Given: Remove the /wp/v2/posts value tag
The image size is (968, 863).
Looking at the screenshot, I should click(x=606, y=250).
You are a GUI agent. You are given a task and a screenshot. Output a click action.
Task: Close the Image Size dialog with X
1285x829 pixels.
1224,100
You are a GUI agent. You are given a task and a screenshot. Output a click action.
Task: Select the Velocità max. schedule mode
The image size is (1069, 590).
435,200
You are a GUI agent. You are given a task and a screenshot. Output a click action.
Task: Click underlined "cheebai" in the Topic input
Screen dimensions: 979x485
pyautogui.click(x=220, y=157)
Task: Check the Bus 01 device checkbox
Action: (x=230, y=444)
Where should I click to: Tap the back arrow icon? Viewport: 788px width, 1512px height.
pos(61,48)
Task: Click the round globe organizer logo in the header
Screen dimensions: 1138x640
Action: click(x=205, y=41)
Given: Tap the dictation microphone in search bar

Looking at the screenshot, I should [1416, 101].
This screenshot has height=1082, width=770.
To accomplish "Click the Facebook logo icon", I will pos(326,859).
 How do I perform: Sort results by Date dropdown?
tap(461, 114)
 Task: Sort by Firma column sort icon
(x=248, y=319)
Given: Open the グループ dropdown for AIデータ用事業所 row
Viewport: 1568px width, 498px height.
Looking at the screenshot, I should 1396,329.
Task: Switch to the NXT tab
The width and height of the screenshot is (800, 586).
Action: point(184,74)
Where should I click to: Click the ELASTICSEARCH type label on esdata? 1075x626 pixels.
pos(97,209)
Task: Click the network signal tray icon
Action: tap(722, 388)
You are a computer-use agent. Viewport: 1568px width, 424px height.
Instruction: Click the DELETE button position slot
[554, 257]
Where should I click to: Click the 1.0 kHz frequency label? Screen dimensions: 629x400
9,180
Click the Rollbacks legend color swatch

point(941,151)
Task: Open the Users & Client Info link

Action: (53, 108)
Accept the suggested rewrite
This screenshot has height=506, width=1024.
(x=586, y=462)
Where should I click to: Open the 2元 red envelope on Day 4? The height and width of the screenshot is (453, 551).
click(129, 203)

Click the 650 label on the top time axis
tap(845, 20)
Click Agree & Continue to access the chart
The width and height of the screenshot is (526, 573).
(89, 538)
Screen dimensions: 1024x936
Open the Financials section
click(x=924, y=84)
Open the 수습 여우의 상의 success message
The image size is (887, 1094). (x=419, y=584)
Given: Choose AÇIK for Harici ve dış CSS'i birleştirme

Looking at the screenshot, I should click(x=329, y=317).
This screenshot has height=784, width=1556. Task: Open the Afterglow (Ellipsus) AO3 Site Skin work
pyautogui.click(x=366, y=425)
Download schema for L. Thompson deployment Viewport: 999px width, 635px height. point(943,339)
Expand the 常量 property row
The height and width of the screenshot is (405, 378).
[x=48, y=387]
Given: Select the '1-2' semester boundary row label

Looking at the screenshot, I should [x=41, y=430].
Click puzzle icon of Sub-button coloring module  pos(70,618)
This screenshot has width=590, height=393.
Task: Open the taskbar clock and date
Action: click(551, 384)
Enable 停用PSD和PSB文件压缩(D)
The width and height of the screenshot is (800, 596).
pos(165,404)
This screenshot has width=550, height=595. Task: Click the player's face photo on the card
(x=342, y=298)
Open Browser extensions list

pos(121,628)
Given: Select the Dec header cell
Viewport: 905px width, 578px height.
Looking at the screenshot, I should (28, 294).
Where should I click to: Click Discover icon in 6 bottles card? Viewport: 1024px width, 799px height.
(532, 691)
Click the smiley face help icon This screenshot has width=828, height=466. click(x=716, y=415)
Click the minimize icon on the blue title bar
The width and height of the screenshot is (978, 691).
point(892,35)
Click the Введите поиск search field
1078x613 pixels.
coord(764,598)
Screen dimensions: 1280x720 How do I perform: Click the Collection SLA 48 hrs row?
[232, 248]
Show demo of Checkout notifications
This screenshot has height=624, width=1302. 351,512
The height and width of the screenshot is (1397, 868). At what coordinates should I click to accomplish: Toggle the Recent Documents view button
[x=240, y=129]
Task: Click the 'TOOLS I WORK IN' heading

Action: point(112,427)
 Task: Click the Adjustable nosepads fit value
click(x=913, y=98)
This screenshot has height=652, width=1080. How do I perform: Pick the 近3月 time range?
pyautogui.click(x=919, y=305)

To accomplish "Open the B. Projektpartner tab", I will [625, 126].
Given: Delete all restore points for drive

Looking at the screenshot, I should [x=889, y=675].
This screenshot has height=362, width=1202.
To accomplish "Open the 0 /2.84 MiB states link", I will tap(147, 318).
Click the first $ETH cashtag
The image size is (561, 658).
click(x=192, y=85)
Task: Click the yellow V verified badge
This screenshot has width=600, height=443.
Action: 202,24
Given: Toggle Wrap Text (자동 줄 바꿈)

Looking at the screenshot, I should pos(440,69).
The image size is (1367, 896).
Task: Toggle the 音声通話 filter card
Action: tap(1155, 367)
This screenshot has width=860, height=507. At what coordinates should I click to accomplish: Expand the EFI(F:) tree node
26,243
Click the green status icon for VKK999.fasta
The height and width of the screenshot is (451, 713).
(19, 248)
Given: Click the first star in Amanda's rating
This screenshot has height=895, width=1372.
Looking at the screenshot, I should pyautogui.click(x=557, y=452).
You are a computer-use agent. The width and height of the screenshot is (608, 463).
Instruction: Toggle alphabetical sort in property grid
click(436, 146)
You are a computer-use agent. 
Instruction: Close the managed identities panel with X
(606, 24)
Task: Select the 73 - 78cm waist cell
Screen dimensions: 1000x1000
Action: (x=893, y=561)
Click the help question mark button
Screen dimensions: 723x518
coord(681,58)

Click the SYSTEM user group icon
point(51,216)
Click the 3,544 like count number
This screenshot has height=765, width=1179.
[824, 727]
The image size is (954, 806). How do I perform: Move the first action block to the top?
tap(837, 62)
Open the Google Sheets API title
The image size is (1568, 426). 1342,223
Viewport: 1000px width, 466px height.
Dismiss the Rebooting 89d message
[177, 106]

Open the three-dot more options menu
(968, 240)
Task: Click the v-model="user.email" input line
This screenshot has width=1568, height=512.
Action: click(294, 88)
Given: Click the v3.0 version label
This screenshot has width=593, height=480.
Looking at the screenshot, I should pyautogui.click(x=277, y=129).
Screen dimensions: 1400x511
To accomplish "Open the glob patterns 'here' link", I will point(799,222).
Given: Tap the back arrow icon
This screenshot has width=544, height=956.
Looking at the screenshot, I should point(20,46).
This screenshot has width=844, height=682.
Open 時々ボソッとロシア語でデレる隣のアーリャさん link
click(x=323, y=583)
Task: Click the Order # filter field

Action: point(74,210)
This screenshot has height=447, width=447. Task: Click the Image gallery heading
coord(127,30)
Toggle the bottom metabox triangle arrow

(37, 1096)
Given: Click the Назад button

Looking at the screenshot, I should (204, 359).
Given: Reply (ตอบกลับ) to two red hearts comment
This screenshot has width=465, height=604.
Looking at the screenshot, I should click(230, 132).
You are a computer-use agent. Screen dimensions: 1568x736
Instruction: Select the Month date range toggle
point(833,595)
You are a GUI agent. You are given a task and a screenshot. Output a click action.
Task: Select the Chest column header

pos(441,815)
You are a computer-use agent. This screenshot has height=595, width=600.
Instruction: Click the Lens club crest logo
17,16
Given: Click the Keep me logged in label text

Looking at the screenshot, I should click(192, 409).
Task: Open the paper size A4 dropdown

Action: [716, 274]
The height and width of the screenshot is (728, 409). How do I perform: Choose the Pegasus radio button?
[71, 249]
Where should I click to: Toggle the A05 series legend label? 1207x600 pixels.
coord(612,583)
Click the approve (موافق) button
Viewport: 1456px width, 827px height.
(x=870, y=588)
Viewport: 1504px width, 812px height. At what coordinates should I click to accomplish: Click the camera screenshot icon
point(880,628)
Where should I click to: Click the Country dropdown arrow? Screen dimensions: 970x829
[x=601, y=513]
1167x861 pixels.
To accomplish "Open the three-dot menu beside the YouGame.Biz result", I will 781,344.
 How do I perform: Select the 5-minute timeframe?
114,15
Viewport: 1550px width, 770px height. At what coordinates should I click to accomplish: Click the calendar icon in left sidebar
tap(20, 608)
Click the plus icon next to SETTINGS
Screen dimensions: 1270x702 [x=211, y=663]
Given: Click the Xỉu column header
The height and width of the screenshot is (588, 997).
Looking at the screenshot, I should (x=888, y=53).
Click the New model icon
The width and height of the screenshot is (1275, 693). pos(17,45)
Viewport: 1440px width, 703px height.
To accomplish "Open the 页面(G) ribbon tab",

> **Task prompt**: Would you please copy exactly the part of the entries above that begins at the line containing "This screenshot has width=844, height=682." and ends at the line containing "You are a computer-use agent. Screen", both lines included?

> **Your response**:
This screenshot has width=844, height=682.
Open 時々ボソッとロシア語でデレる隣のアーリャさん link
click(x=323, y=583)
Task: Click the Order # filter field

Action: point(74,210)
This screenshot has height=447, width=447. Task: Click the Image gallery heading
coord(127,30)
Toggle the bottom metabox triangle arrow

(37, 1096)
Given: Click the Назад button

Looking at the screenshot, I should (204, 359).
Given: Reply (ตอบกลับ) to two red hearts comment
This screenshot has width=465, height=604.
Looking at the screenshot, I should click(230, 132).
You are a computer-use agent. Screen dimensions: 1568x736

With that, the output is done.